It doesn’t feel right to volunteer specific examples of personal hardship without acknowledging how lucky and privileged I am in other respects. I think it’s safe to assume that everyone has experienced some form of upheaval, loss, fear or anger since Covid-19 spread globally and that the experience has influenced us in varying degrees of consciousness.
When I think about colour and form, I think about their perceptive capabilities. One hue, when surrounded by a colour, will appear different than when it is surrounded by another one. Within a single painting, one colour can dramatically change in appearance depending on its proximity to others. A form might include all of the attributes of a flower or plant – petals, leaves, stem —but what is it that we are actually looking at? It can only be the likeness of flora.

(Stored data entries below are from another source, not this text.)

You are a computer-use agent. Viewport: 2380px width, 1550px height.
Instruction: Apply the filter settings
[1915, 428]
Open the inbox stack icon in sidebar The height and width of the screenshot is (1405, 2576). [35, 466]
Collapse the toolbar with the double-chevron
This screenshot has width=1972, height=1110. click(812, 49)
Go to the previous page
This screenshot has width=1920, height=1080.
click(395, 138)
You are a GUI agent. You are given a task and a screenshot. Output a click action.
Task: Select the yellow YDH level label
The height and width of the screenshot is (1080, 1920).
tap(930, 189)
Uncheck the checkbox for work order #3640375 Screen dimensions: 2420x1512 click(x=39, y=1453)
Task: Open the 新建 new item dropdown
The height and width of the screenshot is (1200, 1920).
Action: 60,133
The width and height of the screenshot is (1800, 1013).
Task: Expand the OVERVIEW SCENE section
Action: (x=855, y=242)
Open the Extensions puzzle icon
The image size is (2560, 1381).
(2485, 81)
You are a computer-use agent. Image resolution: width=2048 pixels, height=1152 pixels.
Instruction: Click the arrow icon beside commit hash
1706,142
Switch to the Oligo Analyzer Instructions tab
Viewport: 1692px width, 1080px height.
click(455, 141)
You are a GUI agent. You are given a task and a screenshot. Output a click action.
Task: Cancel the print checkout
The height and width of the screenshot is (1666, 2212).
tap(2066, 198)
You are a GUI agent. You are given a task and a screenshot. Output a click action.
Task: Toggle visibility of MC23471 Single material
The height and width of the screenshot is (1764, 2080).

I visited a sunflower farm near Buffalo, New York, while my husband, daughter and I were visiting family last year. Nearing the end of the flowers’ season, many of the plants’ stalks had started to droop from the weight of their blossom. What was weird is how all of the sunflowers in the field were bent in the same direction, as if they were a population bowing toward some deity or in a gesture of collective, melancholic duress. More than the flower itself, I was interested in their signal, or what was being signified by the behaviour of these non-sentient lifeforms. What are they expressing? What we can assume or assign to their motivations that do not inevitably reflect or resemble our own biases. In my work, a ‘flower’s’ capacity to signal is contained, and limited by, a viewer’s preoccupation with what is familiar.